Personal information
- Date of birth: 7 August 1975 (age 50)
- Place of birth: Hull, England
- Height: 1.70 m (5 ft 7 in)
- Position(s): Right-back; defensive midfielder;

Youth career
- 0000–1993: Hull City

Senior career*
- Years: Team / Apps / (Gls)
- 1993–1998: Hull City / 81 / (3)
- 1998–1999: Gainsborough Trinity
- 1999–2004: North Ferriby United

= Adam Lowthorpe =

English footballer (born 1975)

Adam Lowthorpe (born 7 August 1975) is an English former professional footballer who played for Hull City, Gainsborough Trinity, and North Ferriby United. He briefly represented England internationally at futsal in the early 2000s. Lowthorpe is currently the chief executive of the East Riding County Football Association.

== Career ==
Lowthorpe was born in Kingston upon Hull, and came through the youth ranks of his hometown club, Hull City. After becoming captain of the youth team, he signed his first professional contract in July 1993. Lowthorpe made his debut three months later, on 2 October 1993, in a 3–1 home win over Bradford City. On 12 April 1997, he scored his first goal in a 2–2 draw away to Humber derby rivals Scunthorpe United.

Lowthorpe's only goal at home came on 18 April 1998, in a 3–2 win over Leyton Orient at Boothferry Park. Reflecting in 2014, he said: "I scored at the South Stand end, which was the big terrace where I used to stand as a lad, and that remains a really vivid memory for me". Lowthorpe's contract with the Tigers eventually expired following the conclusion of the 1997–98 season.

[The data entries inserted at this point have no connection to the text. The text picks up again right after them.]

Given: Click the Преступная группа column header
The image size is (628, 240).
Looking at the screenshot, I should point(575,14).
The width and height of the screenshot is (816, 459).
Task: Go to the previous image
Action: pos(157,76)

After a year with non-league Gainsborough Trinity, he spent the remainder of his career at North Ferriby United.

== After football ==
Lowthorpe studied Leisure Management at York St John University towards the end of his playing days, eventually graduating before retiring from football in 2004. During his final years in the game, he also began coaching in Hull's youth setup and their centre of excellence. Following university, Lowthorpe spent a short period at Hull City Council working on cases in a deprived area of the city. In October 2009, he began work as the CEO of the East Riding County Football Association, a position he currently holds.

== Personal life ==
Lowthorpe has been a Hull City supporter since childhood. He has two sons.